Private preview spots are limited. If you are interested in using ClickStack Cloud, sign up for the preview program and tell us about your observability workload.
For more details, see our dedicated blog post.
Managed ClickStack #
In addition to ClickStack Cloud entering private preview, our existing Managed ClickStack offering is now generally available.
Managed ClickStack is designed for teams that want direct operational control over their observability stack, including ingestion pipelines, compute sizing, workload isolation, schema design, and datastore tuning. Users manage their own OpenTelemetry collectors and ingestion architecture while using ClickHouse Cloud as the underlying observability datastore. For many large-scale deployments, that control is essential for optimizing performance and achieving market-leading cost efficiency.
PromQL support #
While we believe SQL is the lingua franca of data analysis, some workloads benefit from a domain-specific language. PromQL for Prometheus-style metrics is one example.

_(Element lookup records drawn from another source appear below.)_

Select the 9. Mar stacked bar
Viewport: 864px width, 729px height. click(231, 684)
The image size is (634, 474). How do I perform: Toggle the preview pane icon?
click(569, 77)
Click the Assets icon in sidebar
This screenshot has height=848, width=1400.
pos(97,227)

To close out our observability announcements, we wanted to share an early preview of a major area of investment for 2026: PromQL support in ClickHouse and ClickStack.

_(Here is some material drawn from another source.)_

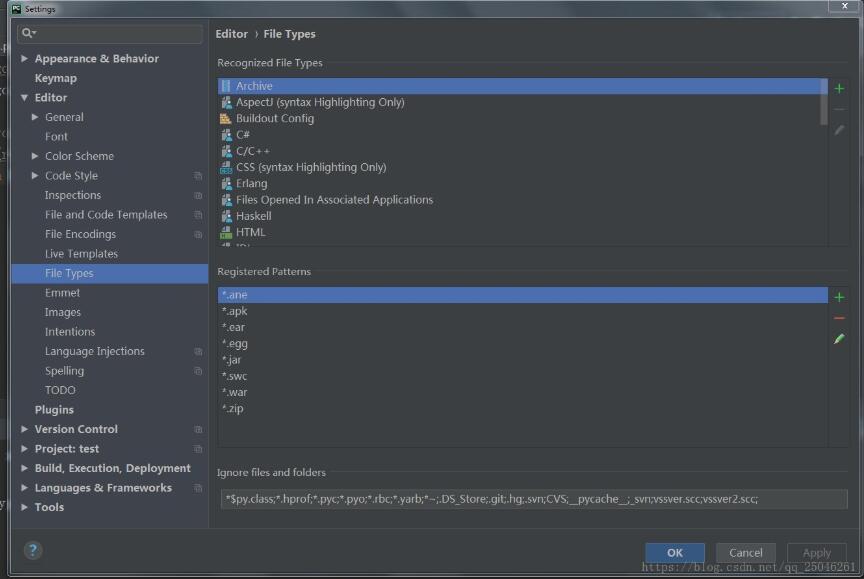
Task: Select the *.zip registered pattern
Action: pos(235,408)
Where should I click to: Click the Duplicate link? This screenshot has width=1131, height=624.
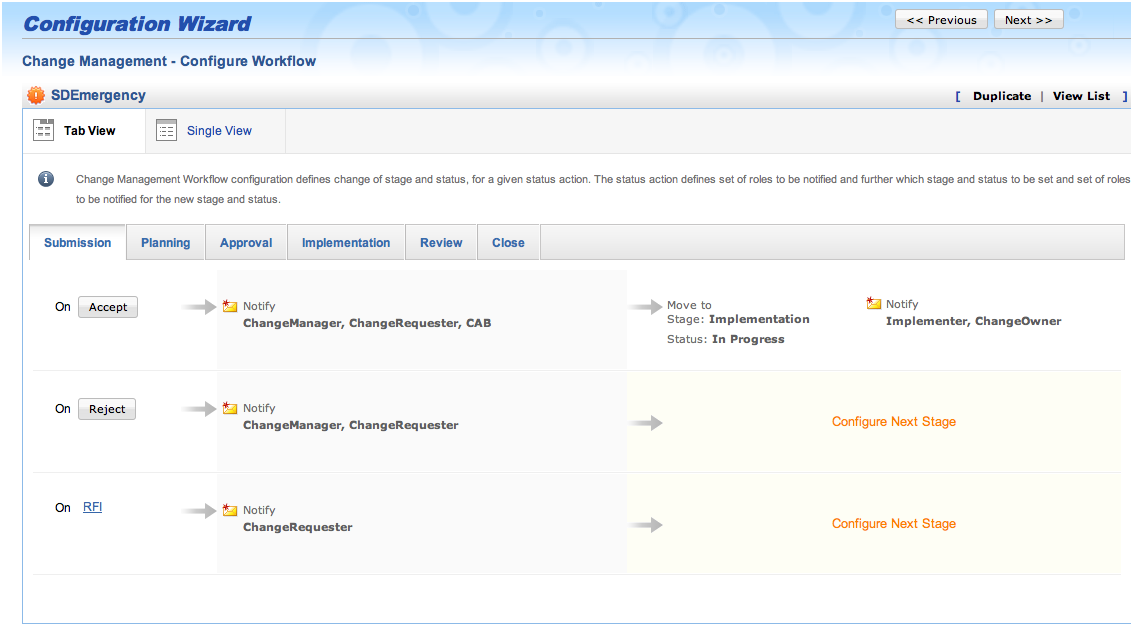click(1001, 95)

During the demo, we showed PromQL queries running against ClickHouse through the ClickStack UI.
This is still very early work. There are dragons here. The implementation is incomplete, behavior will change, and there is still a large gap between the current state and something we would consider production-ready.

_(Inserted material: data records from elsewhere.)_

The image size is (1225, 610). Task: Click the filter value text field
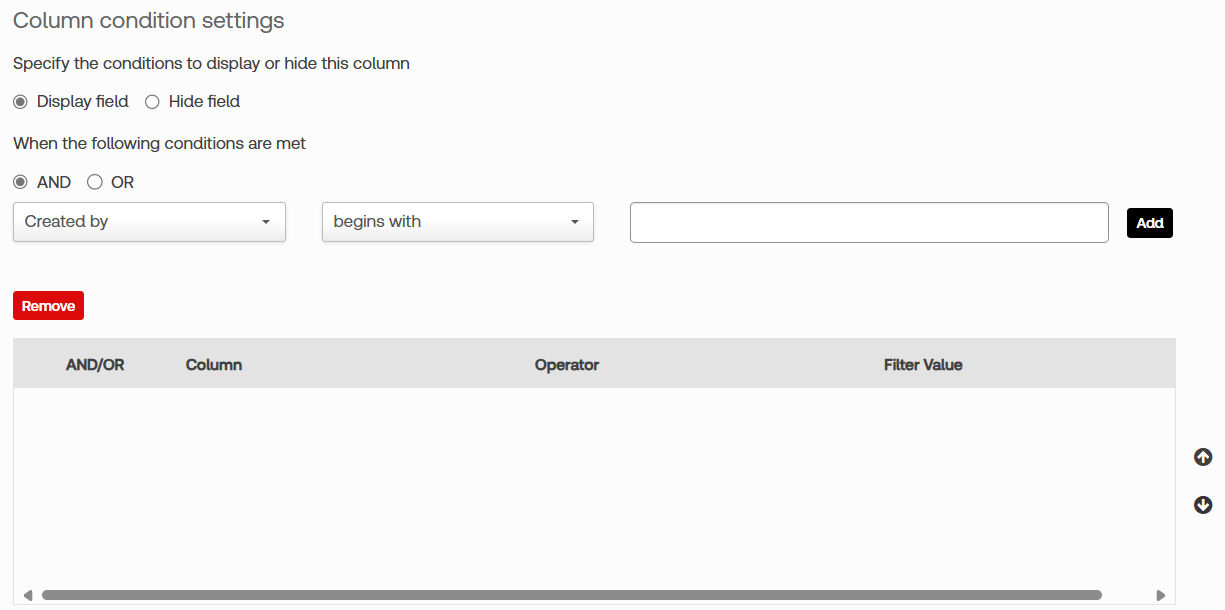pos(869,222)
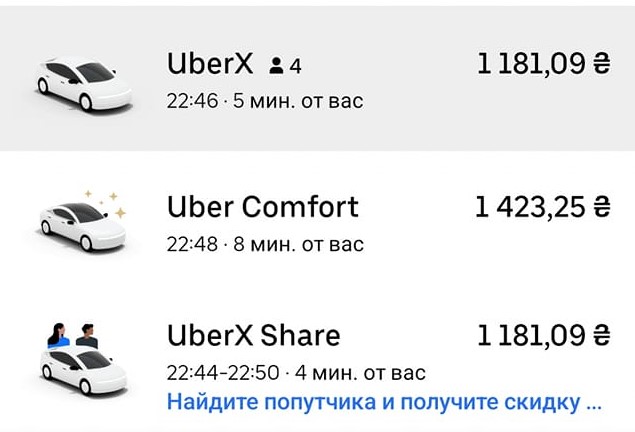Click "8 мин. от вас" pickup estimate
Viewport: 635px width, 432px height.
[299, 244]
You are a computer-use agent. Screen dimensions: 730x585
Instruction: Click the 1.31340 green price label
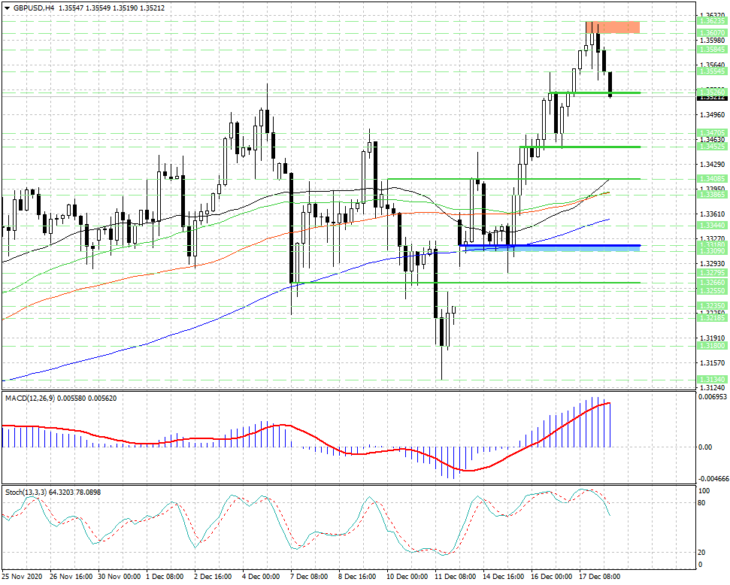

For anyone curious enough to experiment, the underlying functionality is already available experimentally in ClickHouse, with integration also available in open-source ClickStack.
Most of the recent work has focused on language coverage and compatibility. The goal is straightforward: existing PromQL queries should behave the way users expect when pointed at ClickHouse. Performance work is happening alongside this, so PromQL queries can still benefit from the scale and execution speed of the ClickHouse engine.
Partner program announcement #
ClickHouse also introduced House Mates, its first formal partner community and program. It launches with a founding cohort of more than 25 technology partners and over 35 services, consulting, and channel partners across six continents. The program is organized across three tracks: Technology, Services, and Reseller, each with three tiers: Ignite, Accelerate, and Prime. Benefits scale with tier and include joint go-to-market motions, co-innovation and integration support, enablement and certifications, incentives, and a dedicated partner portal. Read the announcement blog for more details.
Wrap-up #
Today’s announcements span distributed query execution, observability, lakehouse interoperability, agentic analytics, and transactional workloads, all while keeping teams in control of the tools and architectures they use. Whether that means bringing your own agent, your own catalog, your own collectors, or continuing to work from familiar Postgres workflows, the focus remains the same: fast real-time systems without lock-in.
The performance improvements behind these launches were equally significant, including over 5x higher throughput than AWS RDS for Postgres workloads, roughly 2x faster distributed query execution at TPC-H scale factor 100, and up to 200x query performance improvements in Langfuse V4. We’ll be back tomorrow with another round of announcements and deeper technical sessions for Day 2.